Howmet Aerospace is a good buy right now for a beginner with a long-term horizon and $50,000-$100,000 to invest. The stock has strong fundamental momentum, supportive analyst sentiment, and favorable business catalysts from aerospace aftermarket growth and acquisition-related expansion. Even though short-term technical momentum is mixed, the overall setup still supports buying now rather than waiting for a better entry.
The trend is still constructive overall: SMA_5 is above SMA_20 and SMA_20 is above SMA_200, which is a bullish longer-term structure. RSI_6 at 51.2 is neutral, so the stock is not overbought. However, MACD histogram is -0.796 and negative expanding, which signals short-term momentum has weakened. Price at 269.8 is slightly below the 273.957 pivot, with nearby support at 261.716. This suggests the stock is consolidating rather than breaking down. For a long-term investor, the trend remains favorable despite near-term softness.

Analyst commentary also points to strong aerospace demand, expanding margins, and a sustained spares growth cycle. These are durable catalysts for long-term upside.

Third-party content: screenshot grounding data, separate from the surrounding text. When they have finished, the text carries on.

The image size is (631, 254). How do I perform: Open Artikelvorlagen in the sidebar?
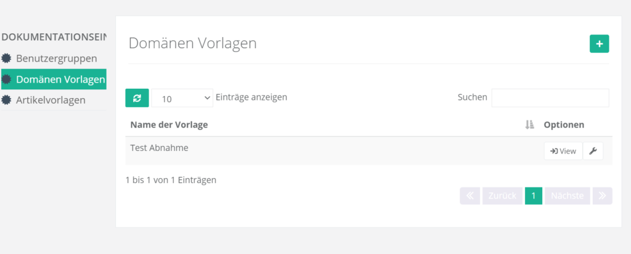pos(51,99)
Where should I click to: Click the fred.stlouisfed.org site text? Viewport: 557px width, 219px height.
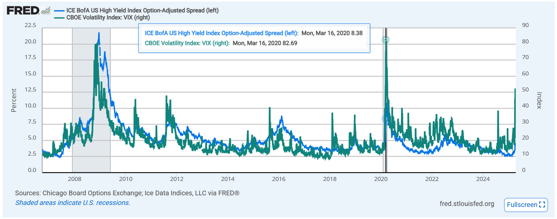tap(467, 204)
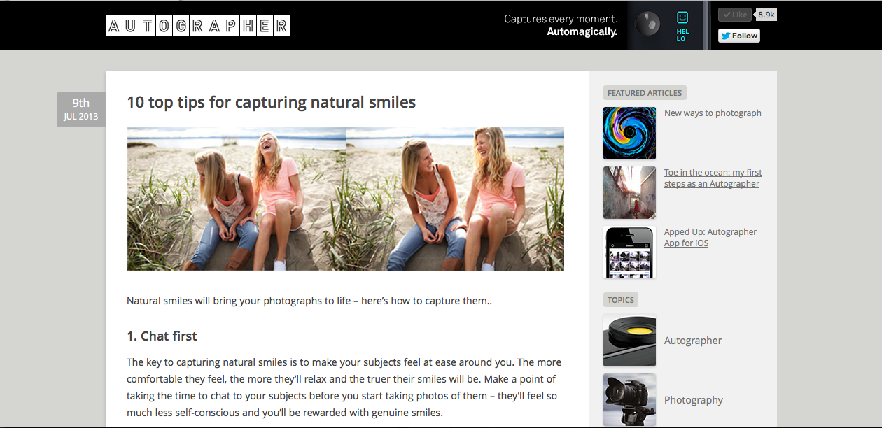Open the colorful swirl article thumbnail
This screenshot has width=882, height=428.
629,133
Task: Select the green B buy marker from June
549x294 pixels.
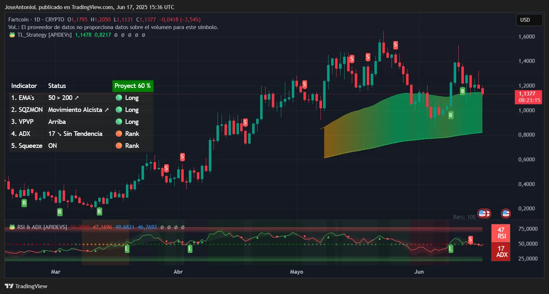Action: click(462, 91)
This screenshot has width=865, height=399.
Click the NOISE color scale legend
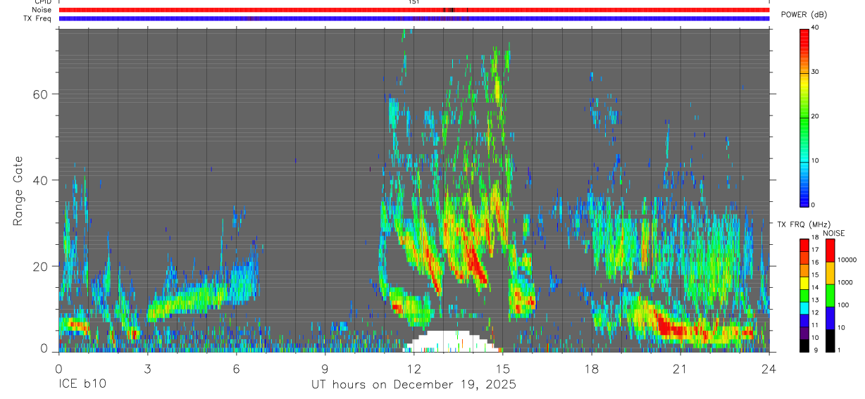pyautogui.click(x=830, y=296)
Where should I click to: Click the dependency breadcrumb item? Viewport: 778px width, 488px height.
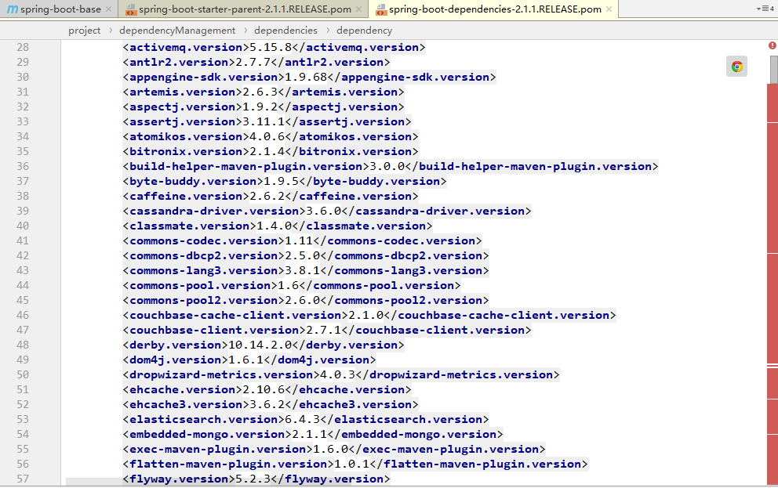[364, 30]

Near-term technical momentum is soft, with the MACD histogram turning more negative. The stock trend model suggests possible short-term weakness over the next week and month. Also, hedge funds and insiders are both neutral, so there is no meaningful buy signal from those groups. The lack of AI Stock Picker and SwingMax signals means there is no special proprietary entry confirmation today.

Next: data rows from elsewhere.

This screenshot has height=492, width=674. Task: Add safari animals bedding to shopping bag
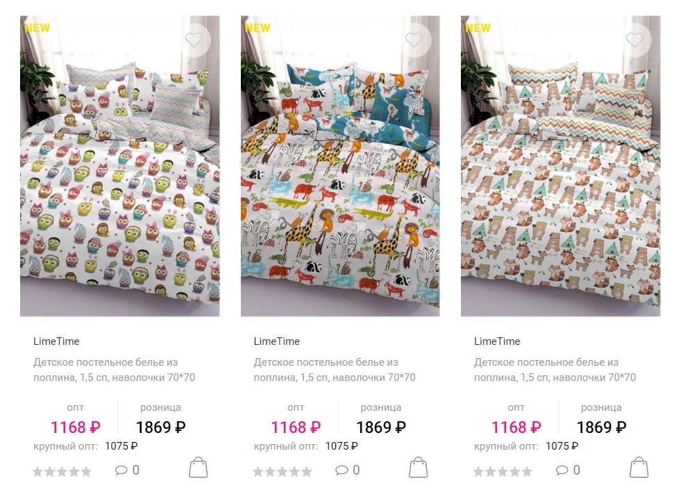click(419, 467)
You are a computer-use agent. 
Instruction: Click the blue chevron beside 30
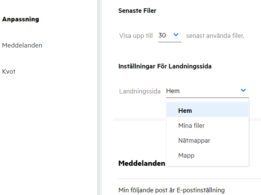176,35
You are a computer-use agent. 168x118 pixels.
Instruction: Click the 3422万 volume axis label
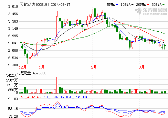[x=12, y=75]
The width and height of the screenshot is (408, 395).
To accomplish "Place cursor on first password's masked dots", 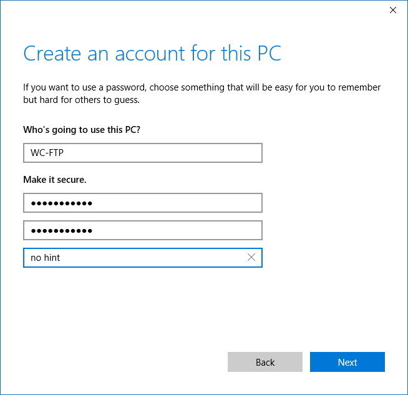I will (x=61, y=203).
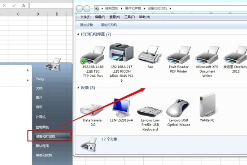247x165 pixels.
Task: Collapse the 打印机和传真 group
Action: click(x=78, y=34)
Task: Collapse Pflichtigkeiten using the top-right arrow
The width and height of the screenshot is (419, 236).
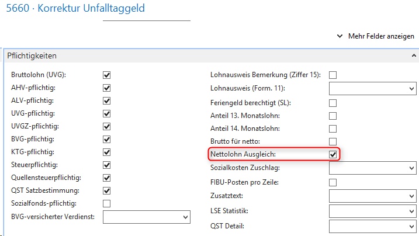Action: point(414,56)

Latest quarter: Q1 2026. Howmet delivered strong financial performance with revenue of about $2.3 billion, up 19% year over year, and adjusted EPS growth of 42% to 71% depending on the reported summary, both pointing to strong growth trends. The key takeaway is accelerating earnings and revenue growth driven by aftermarket demand and margin expansion. This is a healthy growth profile for a long-term investor.
Analyst sentiment is strongly positive and has been improving. Citi recently raised its price target to $311 from $303 and kept a Buy rating. Over the past two months, several firms increased targets: JPMorgan to $310, Jefferies to $320, Morgan Stanley to $315, Susquehanna to $330, Deutsche Bank to $320, and BTIG to $300. UBS remains the main exception with a Neutral rating at $290. Wall Street's pros view is that aerospace demand, spares growth, and margin expansion support continued upside; the main con is that some upside may already be partially reflected in the share price.